Prioritize Your CAD Crises

14 Mar, 2012 By: Robert Green

CAD Manager's Toolbox: Which workplace crises are giving you the most grief? Here's an easy way to focus your problem-solving efforts.

If you're like most CAD managers, you run from one crisis to the next, just trying to keep up. Unfortunately, when you operate like this, you never take stock of the problems you have, and you're unable to prioritize the fixes you need to make.

As simple as it sounds, keeping a commented problem list will go a long way toward keeping you on task and gaining management's support to fix things. Here's what I do:

Record the problem:
Carry a notepad at all times! Jot down every problem anyone mentions. (Example: "Plotting pen weights are wrong for the XYZ project.") Also note proposed fixes, if any.

Determine frequency:
Periodically compile your notes into a spreadsheet and keep track of how many times you encountered each problem. (Example: "Improper pen weights on project plots: 7 occurrences.")

Track the cause:
When you figure out why you have the problems you do, record that in your spreadsheet as well. (Example: "Improper pen weights on project plots: 7 occurrences. Due to users not using correct startup template files.")
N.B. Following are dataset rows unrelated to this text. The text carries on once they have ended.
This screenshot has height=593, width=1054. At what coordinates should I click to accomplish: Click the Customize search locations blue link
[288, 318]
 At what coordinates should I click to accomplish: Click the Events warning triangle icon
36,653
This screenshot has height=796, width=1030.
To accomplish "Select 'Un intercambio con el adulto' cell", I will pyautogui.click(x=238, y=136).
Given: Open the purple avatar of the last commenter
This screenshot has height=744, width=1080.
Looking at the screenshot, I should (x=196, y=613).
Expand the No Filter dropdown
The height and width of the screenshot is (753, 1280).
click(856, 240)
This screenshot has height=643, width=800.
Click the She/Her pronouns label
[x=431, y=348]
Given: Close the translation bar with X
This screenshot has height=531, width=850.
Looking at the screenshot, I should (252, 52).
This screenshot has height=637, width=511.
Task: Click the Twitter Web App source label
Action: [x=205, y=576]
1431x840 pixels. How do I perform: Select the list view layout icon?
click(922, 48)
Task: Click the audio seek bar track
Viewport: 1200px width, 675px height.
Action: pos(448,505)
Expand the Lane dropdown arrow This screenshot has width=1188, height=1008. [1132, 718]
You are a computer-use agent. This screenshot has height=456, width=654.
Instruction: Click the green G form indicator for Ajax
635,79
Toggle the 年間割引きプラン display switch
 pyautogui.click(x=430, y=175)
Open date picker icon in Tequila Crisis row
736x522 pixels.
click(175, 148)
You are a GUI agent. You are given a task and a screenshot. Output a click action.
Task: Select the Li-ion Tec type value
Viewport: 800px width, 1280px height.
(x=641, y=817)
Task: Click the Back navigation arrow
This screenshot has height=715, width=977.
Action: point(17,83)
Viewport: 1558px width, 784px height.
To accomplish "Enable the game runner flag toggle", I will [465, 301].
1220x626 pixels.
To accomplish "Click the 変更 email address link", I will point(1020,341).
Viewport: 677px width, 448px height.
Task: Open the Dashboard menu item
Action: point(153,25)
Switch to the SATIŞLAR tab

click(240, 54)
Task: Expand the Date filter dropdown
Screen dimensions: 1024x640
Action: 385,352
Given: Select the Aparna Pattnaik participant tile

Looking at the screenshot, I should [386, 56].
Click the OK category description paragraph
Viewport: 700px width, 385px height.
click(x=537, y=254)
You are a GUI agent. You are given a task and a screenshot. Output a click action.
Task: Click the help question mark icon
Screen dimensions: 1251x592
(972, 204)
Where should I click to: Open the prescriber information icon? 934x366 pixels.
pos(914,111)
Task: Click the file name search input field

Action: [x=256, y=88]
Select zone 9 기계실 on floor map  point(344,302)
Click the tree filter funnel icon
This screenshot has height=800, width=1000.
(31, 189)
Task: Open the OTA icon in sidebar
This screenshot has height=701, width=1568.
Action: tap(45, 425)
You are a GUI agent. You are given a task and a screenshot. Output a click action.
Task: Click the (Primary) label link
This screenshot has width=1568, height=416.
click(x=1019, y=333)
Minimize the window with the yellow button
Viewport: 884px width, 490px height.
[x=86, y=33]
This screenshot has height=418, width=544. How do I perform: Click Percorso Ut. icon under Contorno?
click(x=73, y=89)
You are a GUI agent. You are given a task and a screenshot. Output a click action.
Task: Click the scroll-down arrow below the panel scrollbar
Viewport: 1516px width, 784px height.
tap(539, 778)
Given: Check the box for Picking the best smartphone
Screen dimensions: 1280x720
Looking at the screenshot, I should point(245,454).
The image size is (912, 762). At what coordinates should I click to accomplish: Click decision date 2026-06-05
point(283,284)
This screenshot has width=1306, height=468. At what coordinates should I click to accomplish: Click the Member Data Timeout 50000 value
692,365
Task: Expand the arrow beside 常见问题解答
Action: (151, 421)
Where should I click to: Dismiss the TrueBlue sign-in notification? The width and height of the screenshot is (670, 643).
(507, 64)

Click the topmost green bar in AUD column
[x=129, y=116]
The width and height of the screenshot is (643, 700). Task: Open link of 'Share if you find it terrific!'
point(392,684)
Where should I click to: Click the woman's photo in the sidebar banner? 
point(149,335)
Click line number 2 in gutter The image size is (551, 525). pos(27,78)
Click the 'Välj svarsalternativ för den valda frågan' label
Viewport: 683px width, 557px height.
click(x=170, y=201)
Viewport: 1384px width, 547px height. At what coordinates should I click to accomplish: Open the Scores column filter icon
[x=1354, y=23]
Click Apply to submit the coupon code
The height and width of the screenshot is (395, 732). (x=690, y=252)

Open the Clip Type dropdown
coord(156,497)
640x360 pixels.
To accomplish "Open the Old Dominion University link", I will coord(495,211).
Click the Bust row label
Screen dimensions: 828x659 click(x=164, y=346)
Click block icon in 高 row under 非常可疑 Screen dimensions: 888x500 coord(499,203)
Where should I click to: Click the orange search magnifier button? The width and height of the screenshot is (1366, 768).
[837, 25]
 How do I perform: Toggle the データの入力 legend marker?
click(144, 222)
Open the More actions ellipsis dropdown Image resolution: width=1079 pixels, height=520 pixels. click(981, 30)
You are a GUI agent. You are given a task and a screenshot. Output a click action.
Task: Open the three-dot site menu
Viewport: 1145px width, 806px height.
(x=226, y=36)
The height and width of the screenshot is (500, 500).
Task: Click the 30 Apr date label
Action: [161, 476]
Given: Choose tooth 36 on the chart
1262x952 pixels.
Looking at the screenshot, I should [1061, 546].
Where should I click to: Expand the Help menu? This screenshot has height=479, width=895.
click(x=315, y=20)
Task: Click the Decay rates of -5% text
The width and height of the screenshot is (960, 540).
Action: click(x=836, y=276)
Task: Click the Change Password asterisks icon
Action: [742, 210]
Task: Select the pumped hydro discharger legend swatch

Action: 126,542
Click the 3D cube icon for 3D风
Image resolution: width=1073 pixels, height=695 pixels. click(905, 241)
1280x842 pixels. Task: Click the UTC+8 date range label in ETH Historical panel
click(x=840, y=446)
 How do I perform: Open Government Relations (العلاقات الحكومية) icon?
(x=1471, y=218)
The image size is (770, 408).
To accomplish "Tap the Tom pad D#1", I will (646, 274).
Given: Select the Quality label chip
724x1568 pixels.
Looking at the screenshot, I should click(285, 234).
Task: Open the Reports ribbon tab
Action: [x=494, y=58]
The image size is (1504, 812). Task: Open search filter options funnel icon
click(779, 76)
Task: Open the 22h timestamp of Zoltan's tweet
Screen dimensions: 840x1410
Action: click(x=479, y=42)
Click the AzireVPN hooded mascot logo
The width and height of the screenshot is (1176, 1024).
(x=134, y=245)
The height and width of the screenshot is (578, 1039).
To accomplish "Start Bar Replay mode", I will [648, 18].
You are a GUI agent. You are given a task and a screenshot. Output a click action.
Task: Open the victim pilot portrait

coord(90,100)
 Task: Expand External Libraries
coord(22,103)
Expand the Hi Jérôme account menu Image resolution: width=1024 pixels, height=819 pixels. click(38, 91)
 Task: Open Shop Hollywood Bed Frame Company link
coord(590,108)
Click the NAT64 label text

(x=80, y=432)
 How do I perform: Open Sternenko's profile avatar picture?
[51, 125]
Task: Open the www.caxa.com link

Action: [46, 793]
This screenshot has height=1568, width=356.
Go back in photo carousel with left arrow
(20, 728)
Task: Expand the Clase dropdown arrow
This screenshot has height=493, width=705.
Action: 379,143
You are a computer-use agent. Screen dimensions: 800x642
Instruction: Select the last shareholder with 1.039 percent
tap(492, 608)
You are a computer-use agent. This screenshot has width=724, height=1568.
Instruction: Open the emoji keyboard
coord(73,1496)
Sort and report: Each month, sort the list and print it out to show your management team. Not only will you know where you're spending your time, but so will they!

Draw conclusions:
As you create a problem list you'll start to understand that some problems are oversights and some are bugs, but the great majority are typically due to user error or lack of standardization.

Armed with concrete information about how much time you're spending to solve what are usually preventable problems, you can now go to management and explain why being a CAD manager is so challenging, and why you need their help to get users standardized. I think you'll find a receptive audience once management understands how much time and money are being spent dealing with these problems. Try it!